→ **Material provided**
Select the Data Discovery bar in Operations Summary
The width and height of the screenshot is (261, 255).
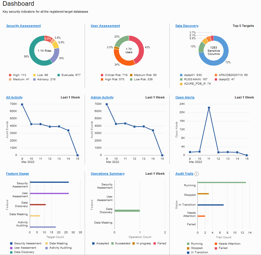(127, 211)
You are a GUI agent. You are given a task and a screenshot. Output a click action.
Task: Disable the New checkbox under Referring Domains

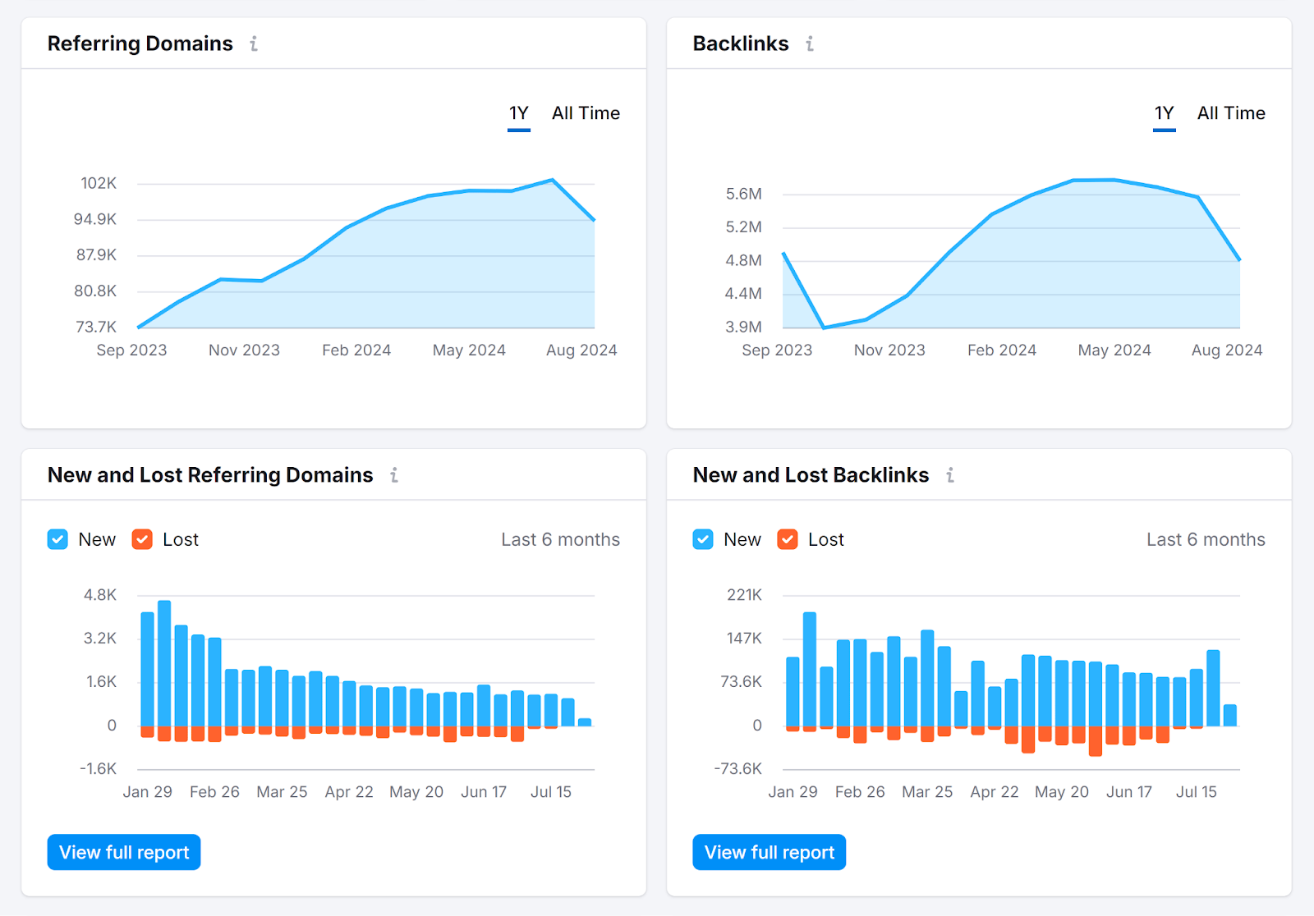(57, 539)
* * *
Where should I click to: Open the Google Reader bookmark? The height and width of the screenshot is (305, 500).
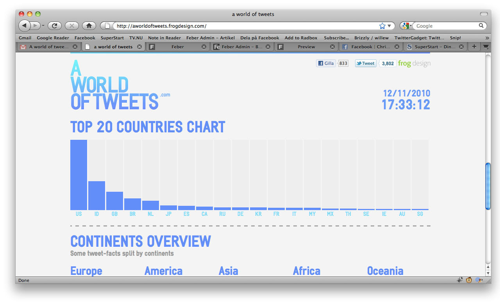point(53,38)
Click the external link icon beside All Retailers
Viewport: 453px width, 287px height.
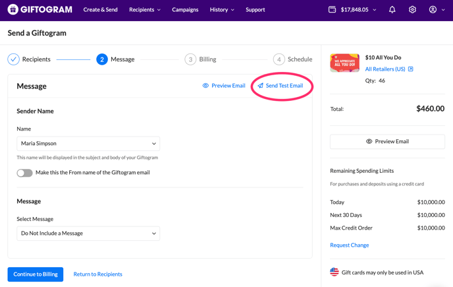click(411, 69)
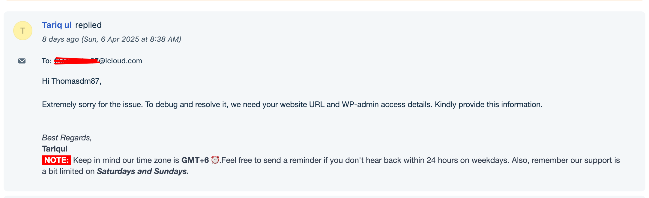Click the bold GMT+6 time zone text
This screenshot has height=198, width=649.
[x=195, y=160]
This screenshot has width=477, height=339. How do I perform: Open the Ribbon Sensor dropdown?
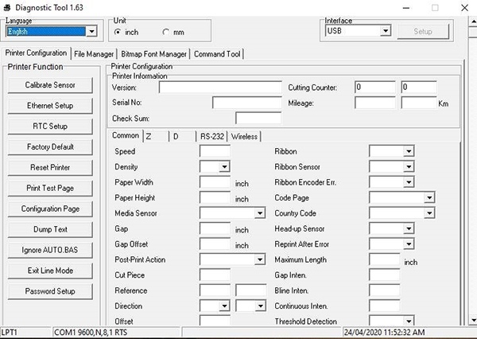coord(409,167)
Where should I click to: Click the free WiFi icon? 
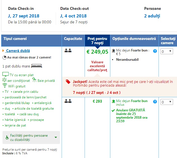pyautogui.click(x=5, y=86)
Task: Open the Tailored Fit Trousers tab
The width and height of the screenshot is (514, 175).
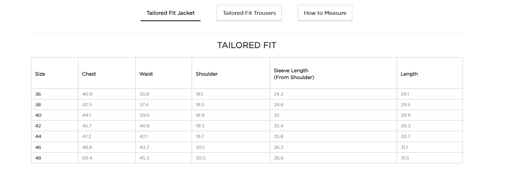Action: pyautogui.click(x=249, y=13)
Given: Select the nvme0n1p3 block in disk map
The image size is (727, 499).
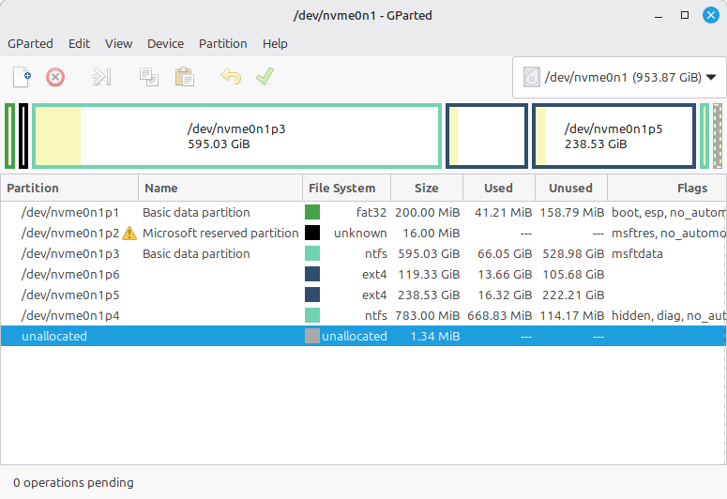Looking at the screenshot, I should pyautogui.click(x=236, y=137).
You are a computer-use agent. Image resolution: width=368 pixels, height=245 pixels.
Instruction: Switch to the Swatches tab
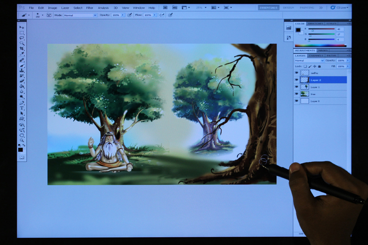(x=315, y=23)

→ **What you will do**
Can you return, word for word, the entries from the line containing "Where should I click to: Open" up to and including the line containing "(x=315, y=23)", leaving out the pictures?

→ **Solution below**
Where should I click to: Open the Google Reader bookmark? The height and width of the screenshot is (305, 500).
point(53,38)
Click the external link icon beside All Retailers
Viewport: 453px width, 287px height.
click(411, 69)
Click the bold GMT+6 time zone text
This screenshot has height=198, width=649.
[x=195, y=160]
This screenshot has width=477, height=339. How do I perform: Open the Ribbon Sensor dropdown?
coord(409,167)
Where should I click to: Click the free WiFi icon? 
pyautogui.click(x=5, y=86)
Task: Open the Tailored Fit Trousers tab
The width and height of the screenshot is (514, 175).
Action: pyautogui.click(x=249, y=13)
Given: Select the nvme0n1p3 block in disk map
The image size is (727, 499).
Looking at the screenshot, I should pyautogui.click(x=236, y=137).
You are a computer-use agent. Image resolution: width=368 pixels, height=245 pixels.
Instruction: Switch to the Swatches tab
(x=315, y=23)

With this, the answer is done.